かつてアリスと愉快な仲間たちが、オウガから身を守るために多数のお菓子の家を建設した森の世界だったが、今はあらゆるお菓子の家が破壊されてしまっている。
オウガ・オリジンの出現とともに現れたオウガたちは、お菓子の家を破壊し尽くし、粉々に打ち砕いた。
アリスと愉快な仲間たちは散り散りに逃げ、残ったのはお菓子の残骸だけ。
もはやこの国に安全に森を通過する術はない。
そして、お菓子の家の残骸の影には……無数に光る瞳の群れ。悪意ある邪悪な子供たちの瞳が光っていた―――。
●迷宮災厄戦
グリモアベースへと集まってきた猟兵達に頭を下げて出迎えるのは、ナイアルテ・ブーゾヴァ(フラスコチャイルドのゴッドハンド・f25860)だった。
そんな彼女はいつもよりも困ったような表情をしていた。
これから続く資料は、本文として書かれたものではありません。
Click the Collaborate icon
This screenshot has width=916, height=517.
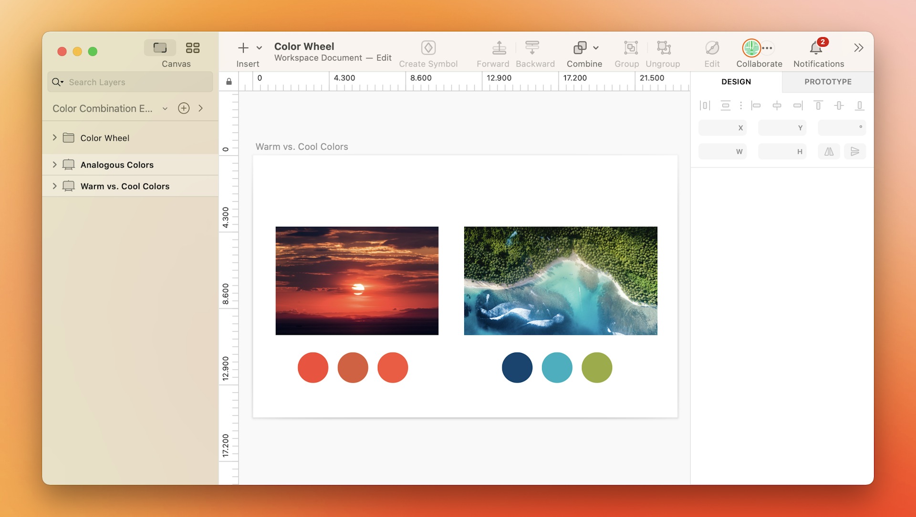point(751,48)
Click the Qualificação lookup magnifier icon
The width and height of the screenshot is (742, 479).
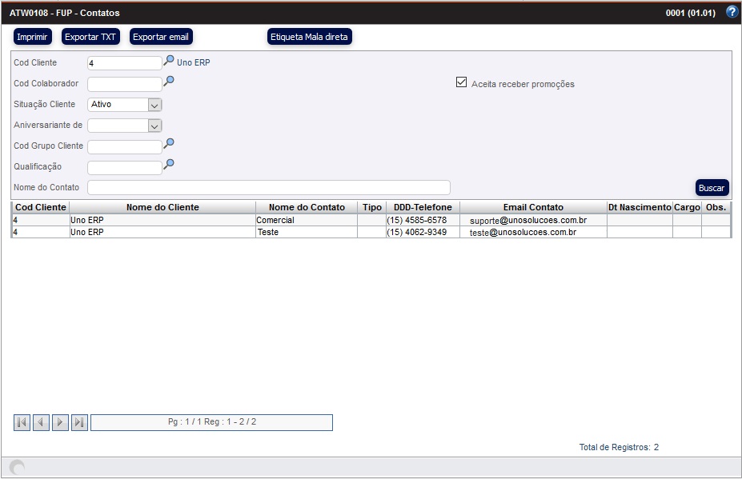[x=169, y=164]
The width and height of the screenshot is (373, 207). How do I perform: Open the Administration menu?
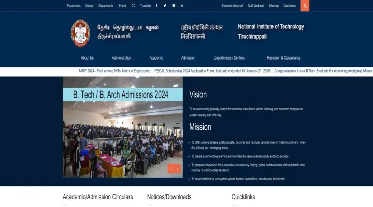[122, 58]
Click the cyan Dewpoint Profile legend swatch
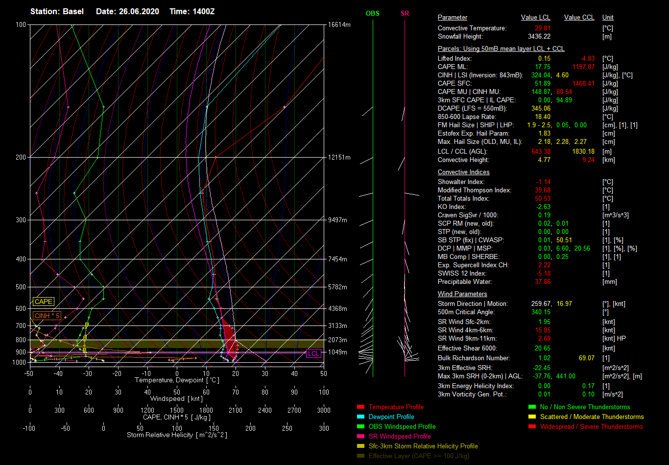The height and width of the screenshot is (465, 669). [x=361, y=417]

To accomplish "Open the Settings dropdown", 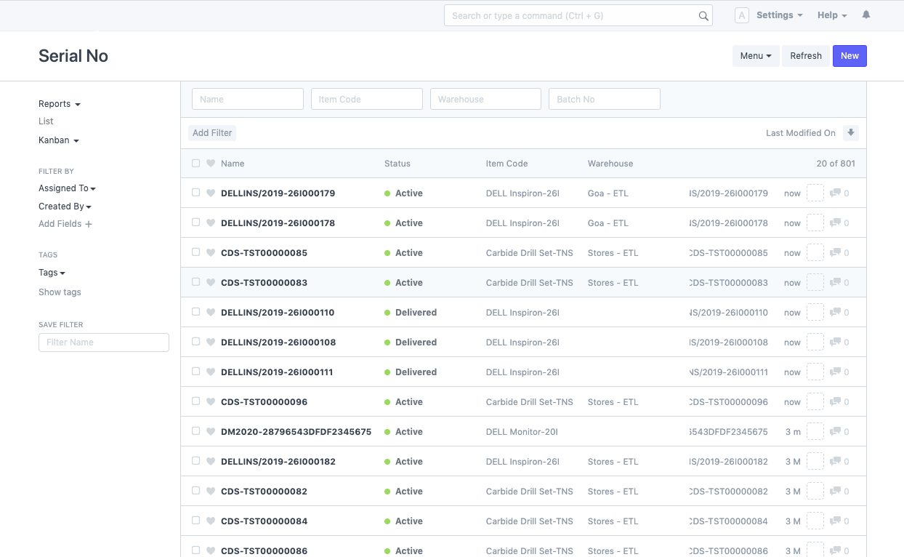I will click(779, 15).
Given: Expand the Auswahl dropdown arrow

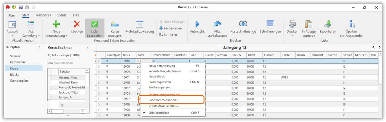Looking at the screenshot, I should click(x=12, y=36).
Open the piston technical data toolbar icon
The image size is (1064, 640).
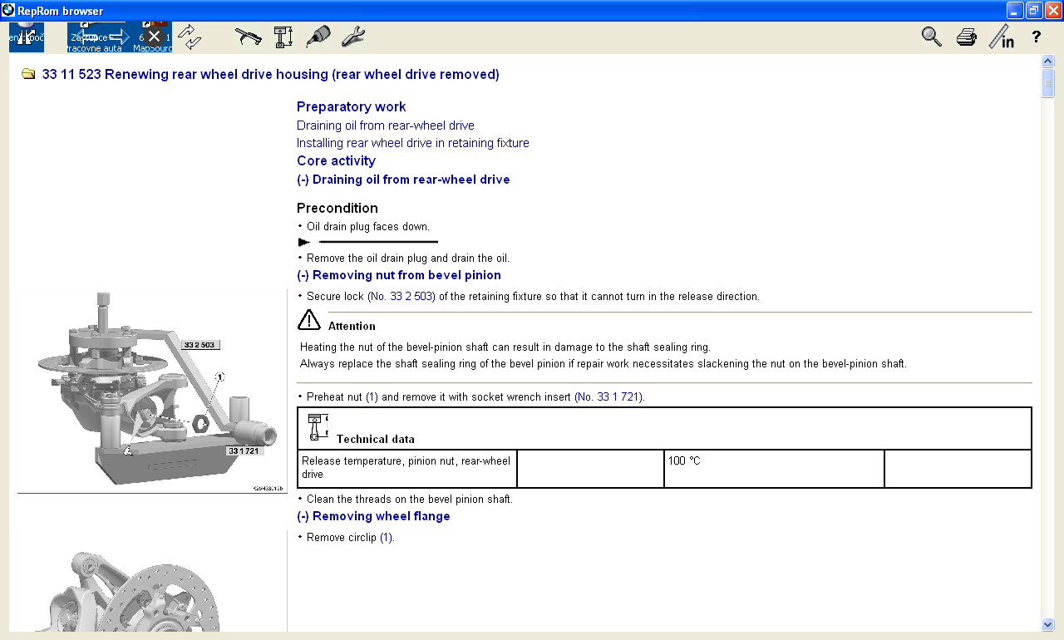click(x=283, y=37)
何か迷宮災厄戦で難局に差し掛かってしまったのだろうかと思うほどに深刻な表情をしていた。
「……みなさんお集まり頂きありがとうございます。あの……つかぬことをお聞きしますが、皆さんは美味しいお菓子のレシピをご存知でしょうか?」
これまた唐突だと猟兵達は思ったことだろう。
ナイアルテの深刻な表情とは裏腹な、ふわっとした質問。幾人かの猟兵がお菓子作りが趣味であると教えてくれたことにより、漸く彼女の表情は和らいだ。
「申し訳ありません。此度の戦場『お菓子の家が多すぎる国』に関係することでしたので……今回はオウガの存在が確認されていない戦場です。元々、アリスと愉快な仲間たちが共同で建設したオウガから身を守るための避難場所……お菓子の家が今、崩れかけているのです」
アリスとはアサイラムより召喚された者である。
彼、彼女たちは不思議の国でオウガに追いかけられながら自分の扉を探しださないといけないのだが、永遠に走り続けられるわけではない。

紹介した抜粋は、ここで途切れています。